A fine febbraio erano state pubblicate online alcune chat interne del gruppo Conti (successivamente anche il codice sorgente del ransomware). Leggendo le conversazioni, i ricercatori di Eclypsium hanno scoperto che i cybercriminali stavano studiando un modo per eseguire attacchi contro i firmware dei chipset Intel, praticamente impossibili da rilevare con una soluzione di sicurezza. La gang ha interrotto le attività, ma i leader sono ancora in libertà e potrebbero continuare il lavoro.

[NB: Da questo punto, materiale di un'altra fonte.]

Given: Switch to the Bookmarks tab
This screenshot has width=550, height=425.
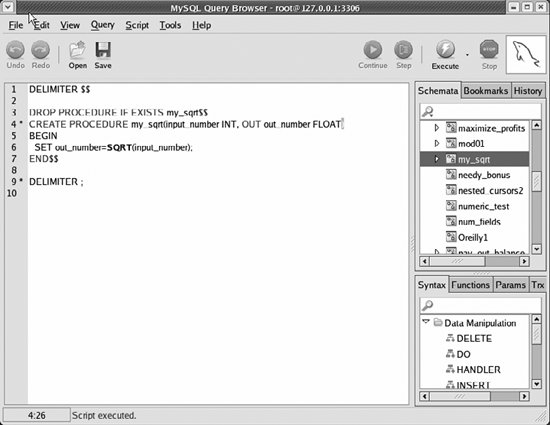Looking at the screenshot, I should pos(486,91).
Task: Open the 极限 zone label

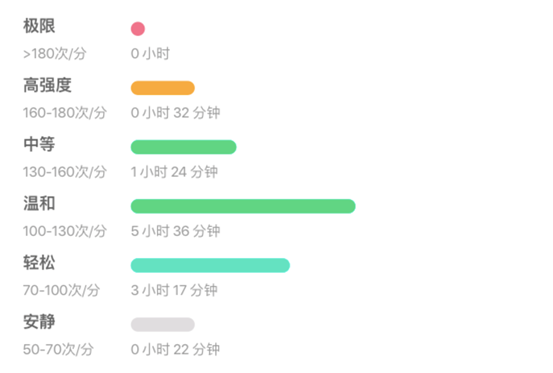Action: (39, 26)
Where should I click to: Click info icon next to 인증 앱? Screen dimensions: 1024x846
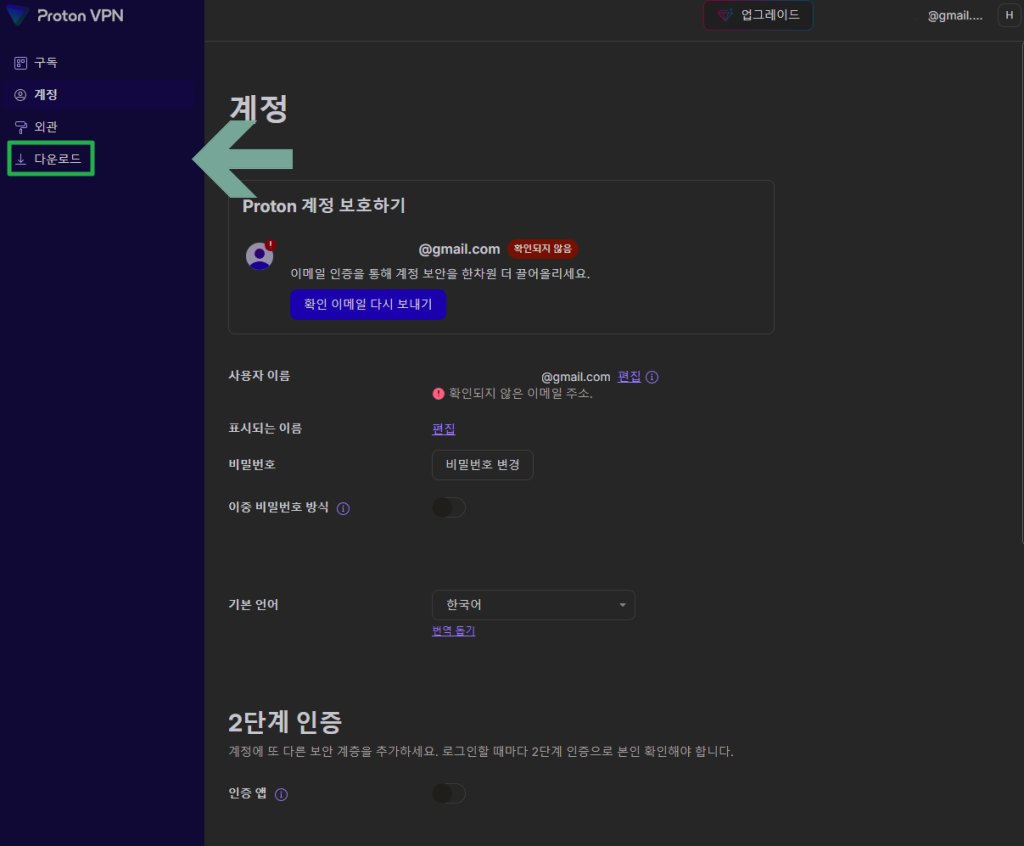(281, 794)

Firmware del chipset: nuovo obiettivo di Conti
Solitamente gli attacchi di questo tipo riguardano il firmware UEFI/BIOS. Il gruppo Conti ha invece sviluppato un “proof-of-concept” per colpire il firmware del chipset, in particolare il chip Intel Management Engine (ME), un microcontrollore che offre diverse funzionalità. I cybercriminali hanno trovato un modo per accedere al firmware UEFI/BIOS, passando per il firmware ME.
Il microcontrollore Intel ME può accedere alla memoria flash SPI, che contiene il firmware UEFI/BIOS, quindi sarebbe possibile aggirare tutte le protezioni e installare codice infetto che, se eseguito in SSM (System Management Mode), può modificare il kernel senza essere rilevato dal sistema operativo e dalle soluzioni di sicurezza.
Per effettuare un simile attacco è necessario prima ottenere l’accesso al sistema. Ciò può essere fatto in diversi modi, ad esempio sfruttando una vulnerabilità del sistema operativo o tramite phishing. Il controllo del firmware ME viene ottenuto con un attacco che sfrutta una sua vulnerabilità zero-day (o della Intel Active Management Technology). A questo punto, i cybercriminali accedono alla memoria flash SPI e sovrascrivono il firmware UEFI. I vari metodi sono stati illustrati da Eclypsium.
Il proof-of-concept di Conti potrebbe essere utilizzato anche per “distruggere” il bersaglio (il computer non si avvia più). I messaggi scambiati tra i membri della gang confermano che quasi nessuna soluzione di sicurezza è in grado di rilevare l’attacco. Al momento non si segnalano attacchi, ma è solo questione di tempo.